-- Data follows --

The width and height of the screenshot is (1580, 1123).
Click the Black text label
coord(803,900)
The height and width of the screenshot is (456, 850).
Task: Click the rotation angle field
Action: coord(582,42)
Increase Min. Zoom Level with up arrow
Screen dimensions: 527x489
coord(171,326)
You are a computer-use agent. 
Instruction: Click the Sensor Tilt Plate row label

-- Data concluded --

**What needs to be done:** The lines above, from the first through the one containing "Increase Min. Zoom Level with up arrow", must be restated word for word, with nothing added.

**Expected answer:**
The width and height of the screenshot is (1580, 1123).
Click the Black text label
coord(803,900)
The height and width of the screenshot is (456, 850).
Task: Click the rotation angle field
Action: coord(582,42)
Increase Min. Zoom Level with up arrow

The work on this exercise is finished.